Text Mining
Introduction: Most previous studies of data mining have focused on structured data, such as relational, transactional, and data warehouse data. However, in reality, a substantial portion of the available information is stored in text databases (or document databases), which consist of large collections of documents from various sources, such as news articles, research papers, books, digital libraries, e-mail messages, and Web pages.
Text databases are rapidly growing due to the increasing amount of information available in electronic form, such as electronic publications, various kinds of electronic documents, e-mail, and the World Wide Web (which can also be viewed as a huge, interconnected, dynamic text database). Nowadays most of the information in government, industry, business, and other institutions are stored electronically, in the form of text databases.

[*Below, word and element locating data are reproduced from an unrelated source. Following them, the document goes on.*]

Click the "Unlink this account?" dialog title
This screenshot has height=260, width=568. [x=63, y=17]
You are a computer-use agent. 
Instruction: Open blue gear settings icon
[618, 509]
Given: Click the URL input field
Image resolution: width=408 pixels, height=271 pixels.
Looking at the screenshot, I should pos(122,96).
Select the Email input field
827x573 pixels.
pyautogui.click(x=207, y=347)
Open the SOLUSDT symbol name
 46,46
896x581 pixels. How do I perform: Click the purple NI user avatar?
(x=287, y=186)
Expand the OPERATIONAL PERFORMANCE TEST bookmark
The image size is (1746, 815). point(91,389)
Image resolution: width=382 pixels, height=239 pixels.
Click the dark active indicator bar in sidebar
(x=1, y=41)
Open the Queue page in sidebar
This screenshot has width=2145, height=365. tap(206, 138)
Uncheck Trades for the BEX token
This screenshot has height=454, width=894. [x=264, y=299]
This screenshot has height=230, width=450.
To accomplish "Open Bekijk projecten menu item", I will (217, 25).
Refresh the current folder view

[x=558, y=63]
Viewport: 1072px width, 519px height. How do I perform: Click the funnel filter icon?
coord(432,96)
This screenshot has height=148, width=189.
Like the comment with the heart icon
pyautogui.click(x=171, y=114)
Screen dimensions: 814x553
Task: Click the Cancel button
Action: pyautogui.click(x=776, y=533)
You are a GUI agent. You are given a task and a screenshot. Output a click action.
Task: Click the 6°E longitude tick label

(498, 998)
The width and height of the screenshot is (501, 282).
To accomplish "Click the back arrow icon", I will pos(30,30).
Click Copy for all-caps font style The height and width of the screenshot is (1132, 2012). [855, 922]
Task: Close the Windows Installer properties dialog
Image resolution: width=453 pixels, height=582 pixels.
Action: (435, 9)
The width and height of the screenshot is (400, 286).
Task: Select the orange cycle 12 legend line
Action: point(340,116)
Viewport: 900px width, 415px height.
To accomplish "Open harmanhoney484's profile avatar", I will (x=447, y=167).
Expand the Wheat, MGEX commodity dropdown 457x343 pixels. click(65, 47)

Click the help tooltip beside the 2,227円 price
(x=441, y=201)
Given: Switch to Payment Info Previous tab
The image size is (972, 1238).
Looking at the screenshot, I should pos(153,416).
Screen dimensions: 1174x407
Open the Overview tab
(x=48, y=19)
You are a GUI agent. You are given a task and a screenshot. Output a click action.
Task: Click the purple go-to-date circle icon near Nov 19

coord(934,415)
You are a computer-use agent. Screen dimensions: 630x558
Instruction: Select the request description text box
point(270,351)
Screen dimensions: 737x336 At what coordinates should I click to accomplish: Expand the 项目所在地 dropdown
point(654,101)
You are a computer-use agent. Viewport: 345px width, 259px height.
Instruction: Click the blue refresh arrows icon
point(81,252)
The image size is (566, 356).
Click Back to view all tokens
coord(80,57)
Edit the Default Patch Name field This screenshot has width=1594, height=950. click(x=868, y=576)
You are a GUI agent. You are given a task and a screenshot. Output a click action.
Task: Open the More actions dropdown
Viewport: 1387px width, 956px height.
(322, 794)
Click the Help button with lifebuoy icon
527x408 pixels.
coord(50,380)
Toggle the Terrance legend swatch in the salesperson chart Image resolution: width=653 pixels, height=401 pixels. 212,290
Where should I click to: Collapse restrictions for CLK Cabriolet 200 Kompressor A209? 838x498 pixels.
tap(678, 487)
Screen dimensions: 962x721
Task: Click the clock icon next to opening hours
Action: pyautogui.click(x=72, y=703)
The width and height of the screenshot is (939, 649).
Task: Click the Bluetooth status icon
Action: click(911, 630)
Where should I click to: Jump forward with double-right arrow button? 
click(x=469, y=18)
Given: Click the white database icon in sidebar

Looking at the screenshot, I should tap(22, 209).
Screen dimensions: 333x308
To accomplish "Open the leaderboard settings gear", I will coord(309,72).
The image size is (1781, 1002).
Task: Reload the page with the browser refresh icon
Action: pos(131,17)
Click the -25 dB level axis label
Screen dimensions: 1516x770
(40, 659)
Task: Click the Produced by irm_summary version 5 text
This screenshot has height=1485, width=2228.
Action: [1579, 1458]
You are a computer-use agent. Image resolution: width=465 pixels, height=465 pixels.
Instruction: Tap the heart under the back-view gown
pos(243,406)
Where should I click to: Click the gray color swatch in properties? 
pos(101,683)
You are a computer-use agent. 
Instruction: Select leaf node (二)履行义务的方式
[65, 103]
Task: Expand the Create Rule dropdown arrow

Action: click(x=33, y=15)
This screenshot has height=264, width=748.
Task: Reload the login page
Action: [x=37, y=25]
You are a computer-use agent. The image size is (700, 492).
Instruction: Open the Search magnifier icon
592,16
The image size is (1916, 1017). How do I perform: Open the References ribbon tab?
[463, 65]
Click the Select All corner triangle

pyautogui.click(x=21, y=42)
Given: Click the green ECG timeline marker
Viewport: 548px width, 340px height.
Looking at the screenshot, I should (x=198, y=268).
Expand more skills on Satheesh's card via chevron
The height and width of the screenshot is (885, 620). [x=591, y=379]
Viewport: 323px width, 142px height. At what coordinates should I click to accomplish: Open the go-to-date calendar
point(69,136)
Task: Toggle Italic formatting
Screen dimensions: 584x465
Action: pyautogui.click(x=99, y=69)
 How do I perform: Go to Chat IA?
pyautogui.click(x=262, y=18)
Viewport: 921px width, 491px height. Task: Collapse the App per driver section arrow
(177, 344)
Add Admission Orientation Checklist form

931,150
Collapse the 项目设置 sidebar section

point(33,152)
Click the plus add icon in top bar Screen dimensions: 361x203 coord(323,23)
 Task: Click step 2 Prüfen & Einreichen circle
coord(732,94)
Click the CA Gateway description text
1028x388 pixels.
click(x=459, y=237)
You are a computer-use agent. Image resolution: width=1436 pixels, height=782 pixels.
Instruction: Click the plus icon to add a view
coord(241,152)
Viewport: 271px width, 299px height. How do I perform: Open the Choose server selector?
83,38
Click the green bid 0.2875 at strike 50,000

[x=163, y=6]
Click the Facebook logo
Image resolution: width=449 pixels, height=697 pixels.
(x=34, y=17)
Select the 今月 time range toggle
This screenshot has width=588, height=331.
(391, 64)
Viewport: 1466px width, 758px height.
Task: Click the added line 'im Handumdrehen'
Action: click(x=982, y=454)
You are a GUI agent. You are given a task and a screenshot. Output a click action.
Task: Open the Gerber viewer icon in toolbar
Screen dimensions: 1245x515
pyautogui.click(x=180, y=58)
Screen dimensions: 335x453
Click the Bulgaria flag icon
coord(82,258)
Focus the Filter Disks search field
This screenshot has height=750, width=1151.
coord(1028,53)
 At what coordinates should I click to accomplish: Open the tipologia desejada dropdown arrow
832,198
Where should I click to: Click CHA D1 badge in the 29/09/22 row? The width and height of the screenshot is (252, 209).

Data stored in most text databases are semi structured data in that they are neither completely unstructured nor completely structured. For example, a document may contain a few structured fields, such as title, authors, publication date, and category, and so on, but also contain some largely unstructured text components, such as abstract and contents. There have been a great deal of studies on the modeling and implementation of semi structured data in recent database research. Moreover, information retrieval techniques, such as text indexing methods, have been developed to handle unstructured documents.
Traditional information retrieval techniques become inadequate for the increasingly vast amounts of text data. Typically, only a small fraction of the many available documents will be relevant to a given individual user. Without knowing what could be in the documents, it is difficult to formulate effective queries for analyzing and extracting useful information from the data. Users need tools to compare different documents, rank the importance and relevance of the documents, or find patterns and trends across multiple documents. Thus, text mining has become an increasingly popular and essential theme in data mining.